> Source material
- - - -

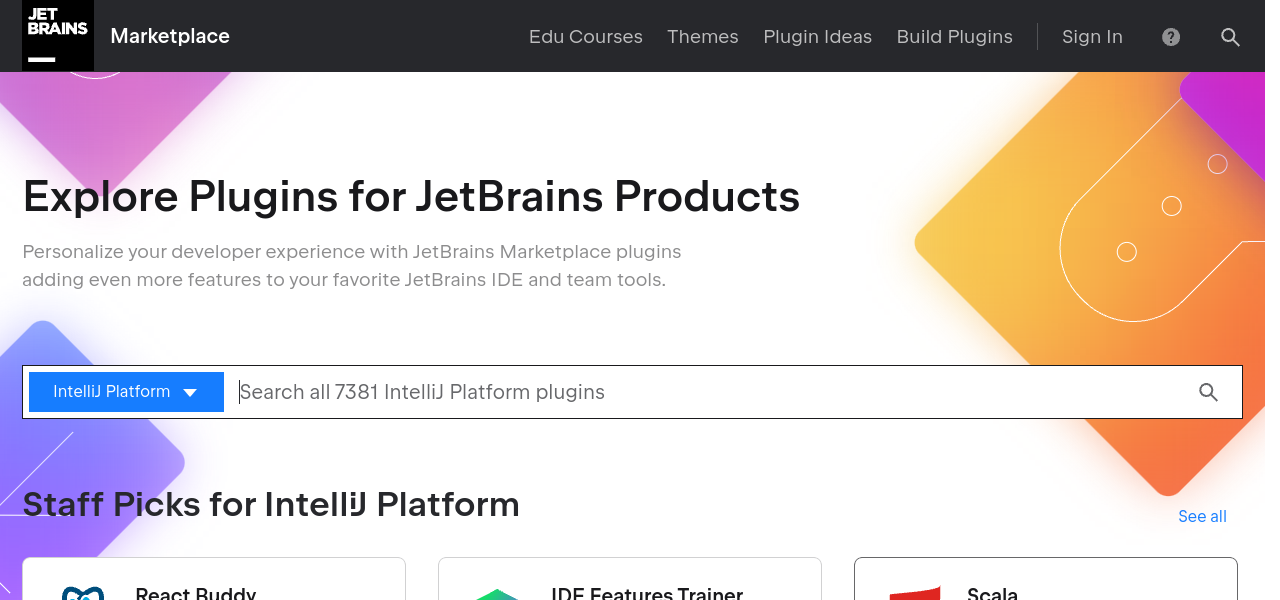Open the IntelliJ Platform product dropdown
Viewport: 1280px width, 600px height.
pyautogui.click(x=126, y=392)
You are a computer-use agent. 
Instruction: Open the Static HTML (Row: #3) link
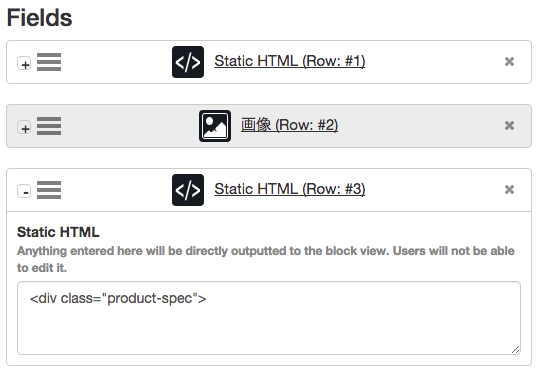(x=290, y=189)

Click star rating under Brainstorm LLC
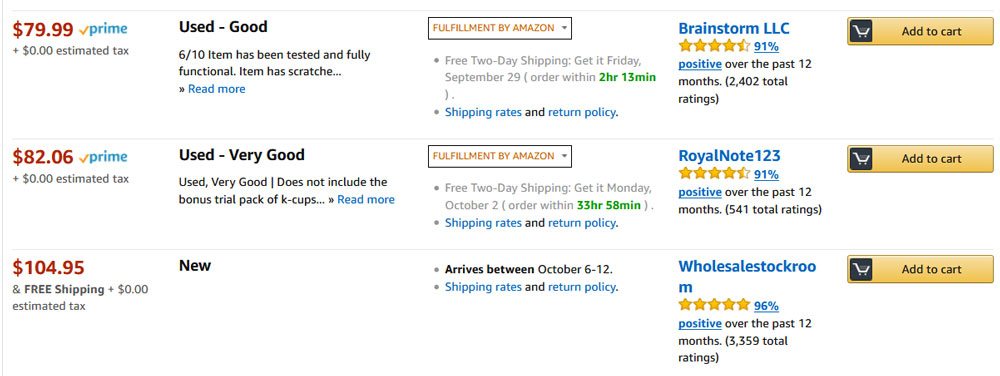point(714,46)
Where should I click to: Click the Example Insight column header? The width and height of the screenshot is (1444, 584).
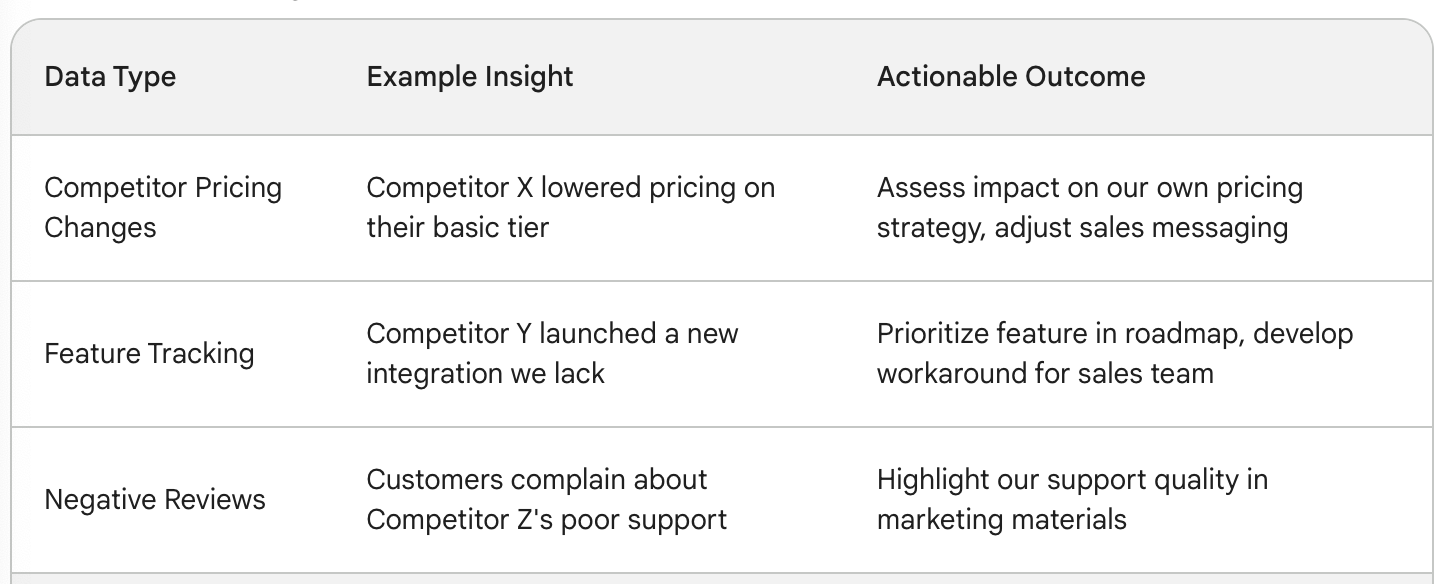point(470,77)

- - - -

> What to produce
Nothing but the lines from the line containing "Click star rating under Brainstorm LLC" to the end of the records above should be repeated, exactly and with every picture omitted.

> Expected answer
Click star rating under Brainstorm LLC
point(714,46)
Where should I click to: Click the Example Insight column header? The width and height of the screenshot is (1444, 584).
point(470,77)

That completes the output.